Task statement:
Reproduce each of the following records verbatim, without any alteration.
── Data rows
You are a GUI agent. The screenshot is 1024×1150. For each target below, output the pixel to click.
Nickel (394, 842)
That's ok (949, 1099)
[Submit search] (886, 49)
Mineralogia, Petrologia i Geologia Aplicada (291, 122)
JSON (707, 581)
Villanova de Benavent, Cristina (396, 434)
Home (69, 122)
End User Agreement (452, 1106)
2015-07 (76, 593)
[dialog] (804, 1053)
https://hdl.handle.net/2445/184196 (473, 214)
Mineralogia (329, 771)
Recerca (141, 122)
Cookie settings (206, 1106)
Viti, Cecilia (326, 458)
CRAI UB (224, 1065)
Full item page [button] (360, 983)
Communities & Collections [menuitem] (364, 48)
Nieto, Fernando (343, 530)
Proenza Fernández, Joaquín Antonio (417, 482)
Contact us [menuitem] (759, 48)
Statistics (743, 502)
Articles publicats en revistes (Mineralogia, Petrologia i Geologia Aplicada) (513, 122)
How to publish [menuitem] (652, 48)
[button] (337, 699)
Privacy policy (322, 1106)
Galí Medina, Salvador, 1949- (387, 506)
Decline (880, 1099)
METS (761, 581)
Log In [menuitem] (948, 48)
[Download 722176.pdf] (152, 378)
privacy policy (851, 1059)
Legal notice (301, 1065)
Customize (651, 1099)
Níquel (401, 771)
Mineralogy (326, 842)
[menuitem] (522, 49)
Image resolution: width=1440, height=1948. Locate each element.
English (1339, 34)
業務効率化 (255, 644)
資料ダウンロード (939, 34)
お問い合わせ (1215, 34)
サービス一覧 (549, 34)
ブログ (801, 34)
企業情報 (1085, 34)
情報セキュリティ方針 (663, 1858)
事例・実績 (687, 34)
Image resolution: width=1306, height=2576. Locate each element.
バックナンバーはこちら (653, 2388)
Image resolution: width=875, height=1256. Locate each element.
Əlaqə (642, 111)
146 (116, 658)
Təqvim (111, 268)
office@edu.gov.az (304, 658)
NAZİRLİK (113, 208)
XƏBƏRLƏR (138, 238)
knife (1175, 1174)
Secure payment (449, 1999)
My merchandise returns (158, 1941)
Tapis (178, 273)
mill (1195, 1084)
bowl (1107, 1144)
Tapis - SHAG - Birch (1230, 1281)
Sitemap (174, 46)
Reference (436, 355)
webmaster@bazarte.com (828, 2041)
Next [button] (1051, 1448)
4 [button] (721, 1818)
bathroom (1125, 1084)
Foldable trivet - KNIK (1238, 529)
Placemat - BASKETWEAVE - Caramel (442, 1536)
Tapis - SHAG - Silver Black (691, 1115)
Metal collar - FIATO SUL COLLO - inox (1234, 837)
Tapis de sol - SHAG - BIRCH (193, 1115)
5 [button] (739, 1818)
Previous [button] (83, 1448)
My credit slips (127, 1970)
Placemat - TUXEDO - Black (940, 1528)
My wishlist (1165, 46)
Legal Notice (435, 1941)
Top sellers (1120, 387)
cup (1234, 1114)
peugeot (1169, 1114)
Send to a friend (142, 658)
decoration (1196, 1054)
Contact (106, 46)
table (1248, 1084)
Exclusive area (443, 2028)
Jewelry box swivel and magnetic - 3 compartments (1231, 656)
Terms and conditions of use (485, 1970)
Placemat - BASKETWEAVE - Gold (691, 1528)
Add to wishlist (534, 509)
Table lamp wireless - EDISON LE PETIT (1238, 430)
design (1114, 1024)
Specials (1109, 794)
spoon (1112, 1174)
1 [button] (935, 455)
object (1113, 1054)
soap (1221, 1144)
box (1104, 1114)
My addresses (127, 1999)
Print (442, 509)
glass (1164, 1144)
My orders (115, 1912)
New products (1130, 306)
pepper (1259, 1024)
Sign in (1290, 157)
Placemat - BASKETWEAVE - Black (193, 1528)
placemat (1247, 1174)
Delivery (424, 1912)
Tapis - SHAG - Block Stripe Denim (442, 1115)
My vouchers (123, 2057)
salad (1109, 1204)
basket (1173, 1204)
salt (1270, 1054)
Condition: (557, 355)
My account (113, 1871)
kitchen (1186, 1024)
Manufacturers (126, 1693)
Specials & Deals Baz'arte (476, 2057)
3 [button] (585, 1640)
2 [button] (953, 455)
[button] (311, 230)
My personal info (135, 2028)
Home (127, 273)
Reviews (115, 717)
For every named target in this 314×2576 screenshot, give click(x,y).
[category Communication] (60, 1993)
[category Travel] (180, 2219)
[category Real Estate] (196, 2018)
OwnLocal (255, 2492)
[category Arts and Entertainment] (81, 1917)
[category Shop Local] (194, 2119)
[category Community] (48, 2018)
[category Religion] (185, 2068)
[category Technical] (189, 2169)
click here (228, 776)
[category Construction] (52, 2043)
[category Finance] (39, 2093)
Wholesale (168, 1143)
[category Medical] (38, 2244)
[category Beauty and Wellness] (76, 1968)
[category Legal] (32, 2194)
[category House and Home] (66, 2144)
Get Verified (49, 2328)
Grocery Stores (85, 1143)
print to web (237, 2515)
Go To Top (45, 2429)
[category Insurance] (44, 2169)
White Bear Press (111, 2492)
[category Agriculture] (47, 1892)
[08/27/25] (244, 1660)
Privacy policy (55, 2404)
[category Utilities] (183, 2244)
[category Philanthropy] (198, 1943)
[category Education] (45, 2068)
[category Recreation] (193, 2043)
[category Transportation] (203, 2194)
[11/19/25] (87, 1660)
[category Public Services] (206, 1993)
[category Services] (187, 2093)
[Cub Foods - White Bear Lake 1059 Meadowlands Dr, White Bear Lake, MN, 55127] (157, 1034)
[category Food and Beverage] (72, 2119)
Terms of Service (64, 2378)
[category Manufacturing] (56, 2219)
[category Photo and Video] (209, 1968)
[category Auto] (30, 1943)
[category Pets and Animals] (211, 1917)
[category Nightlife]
────
Completed exercise:
You are a GUI agent. The screenshot is 1024×1150. For each target below, output the pixel to click.
Nickel (394, 842)
That's ok (949, 1099)
[Submit search] (886, 49)
Mineralogia, Petrologia i Geologia Aplicada (291, 122)
JSON (707, 581)
Villanova de Benavent, Cristina (396, 434)
Home (69, 122)
End User Agreement (452, 1106)
2015-07 (76, 593)
[dialog] (804, 1053)
https://hdl.handle.net/2445/184196 (473, 214)
Mineralogia (329, 771)
Recerca (141, 122)
Cookie settings (206, 1106)
Viti, Cecilia (326, 458)
CRAI UB (224, 1065)
Full item page [button] (360, 983)
Communities & Collections [menuitem] (364, 48)
Nieto, Fernando (343, 530)
Proenza Fernández, Joaquín Antonio (417, 482)
Contact us [menuitem] (759, 48)
Statistics (743, 502)
Articles publicats en revistes (Mineralogia, Petrologia i Geologia Aplicada) (513, 122)
How to publish [menuitem] (652, 48)
[button] (337, 699)
Privacy policy (322, 1106)
Galí Medina, Salvador, 1949- (387, 506)
Decline (880, 1099)
METS (761, 581)
Log In [menuitem] (948, 48)
[Download 722176.pdf] (152, 378)
privacy policy (851, 1059)
Legal notice (301, 1065)
Customize (651, 1099)
Níquel (401, 771)
Mineralogy (326, 842)
[menuitem] (522, 49)
Image resolution: width=1440, height=1948. Locate each element.
English (1339, 34)
業務効率化 (255, 644)
資料ダウンロード (939, 34)
お問い合わせ (1215, 34)
サービス一覧 (549, 34)
ブログ (801, 34)
企業情報 (1085, 34)
情報セキュリティ方針 (663, 1858)
事例・実績 (687, 34)
Image resolution: width=1306, height=2576. Locate each element.
バックナンバーはこちら (653, 2388)
Image resolution: width=875, height=1256. Locate each element.
Əlaqə (642, 111)
146 (116, 658)
Təqvim (111, 268)
office@edu.gov.az (304, 658)
NAZİRLİK (113, 208)
XƏBƏRLƏR (138, 238)
knife (1175, 1174)
Secure payment (449, 1999)
My merchandise returns (158, 1941)
Tapis (178, 273)
mill (1195, 1084)
bowl (1107, 1144)
Tapis - SHAG - Birch (1230, 1281)
Sitemap (174, 46)
Reference (436, 355)
webmaster@bazarte.com (828, 2041)
Next [button] (1051, 1448)
4 [button] (721, 1818)
bathroom (1125, 1084)
Foldable trivet - KNIK (1238, 529)
Placemat - BASKETWEAVE - Caramel (442, 1536)
Tapis - SHAG - Silver Black (691, 1115)
Metal collar - FIATO SUL COLLO - inox (1234, 837)
Tapis de sol - SHAG - BIRCH (193, 1115)
5 [button] (739, 1818)
Previous [button] (83, 1448)
My credit slips (127, 1970)
Placemat - TUXEDO - Black (940, 1528)
My wishlist (1165, 46)
Legal Notice (435, 1941)
Top sellers (1120, 387)
cup (1234, 1114)
peugeot (1169, 1114)
Send to a friend (142, 658)
decoration (1196, 1054)
Contact (106, 46)
table (1248, 1084)
Exclusive area (443, 2028)
Jewelry box swivel and magnetic - 3 compartments (1231, 656)
Terms and conditions of use (485, 1970)
Placemat - BASKETWEAVE - Gold (691, 1528)
Add to wishlist (534, 509)
Table lamp wireless - EDISON LE PETIT (1238, 430)
design (1114, 1024)
Specials (1109, 794)
spoon (1112, 1174)
1 [button] (935, 455)
object (1113, 1054)
soap (1221, 1144)
box (1104, 1114)
My addresses (127, 1999)
Print (442, 509)
glass (1164, 1144)
My orders (115, 1912)
New products (1130, 306)
pepper (1259, 1024)
Sign in (1290, 157)
Placemat - BASKETWEAVE - Black (193, 1528)
placemat (1247, 1174)
Delivery (424, 1912)
Tapis - SHAG - Block Stripe Denim (442, 1115)
My vouchers (123, 2057)
salad (1109, 1204)
basket (1173, 1204)
salt (1270, 1054)
Condition: (557, 355)
My account (113, 1871)
kitchen (1186, 1024)
Manufacturers (126, 1693)
Specials & Deals Baz'arte (476, 2057)
3 [button] (585, 1640)
2 [button] (953, 455)
[button] (311, 230)
My personal info (135, 2028)
Home (127, 273)
Reviews (115, 717)
For every named target in this 314×2576 screenshot, give click(x,y).
[category Communication] (60, 1993)
[category Travel] (180, 2219)
[category Real Estate] (196, 2018)
OwnLocal (255, 2492)
[category Arts and Entertainment] (81, 1917)
[category Shop Local] (194, 2119)
[category Community] (48, 2018)
[category Religion] (185, 2068)
[category Technical] (189, 2169)
click here (228, 776)
[category Construction] (52, 2043)
[category Finance] (39, 2093)
Wholesale (168, 1143)
[category Medical] (38, 2244)
[category Beauty and Wellness] (76, 1968)
[category Legal] (32, 2194)
[category House and Home] (66, 2144)
Get Verified (49, 2328)
Grocery Stores (85, 1143)
print to web (237, 2515)
Go To Top (45, 2429)
[category Insurance] (44, 2169)
White Bear Press (111, 2492)
[category Agriculture] (47, 1892)
[08/27/25] (244, 1660)
Privacy policy (55, 2404)
[category Utilities] (183, 2244)
[category Philanthropy] (198, 1943)
[category Education] (45, 2068)
[category Recreation] (193, 2043)
[category Transportation] (203, 2194)
[11/19/25] (87, 1660)
[category Public Services] (206, 1993)
[category Services] (187, 2093)
[Cub Foods - White Bear Lake 1059 Meadowlands Dr, White Bear Lake, MN, 55127] (157, 1034)
[category Food and Beverage] (72, 2119)
Terms of Service (64, 2378)
[category Manufacturing] (56, 2219)
[category Photo and Video] (209, 1968)
[category Auto] (30, 1943)
[category Pets and Animals] (211, 1917)
[category Nightlife]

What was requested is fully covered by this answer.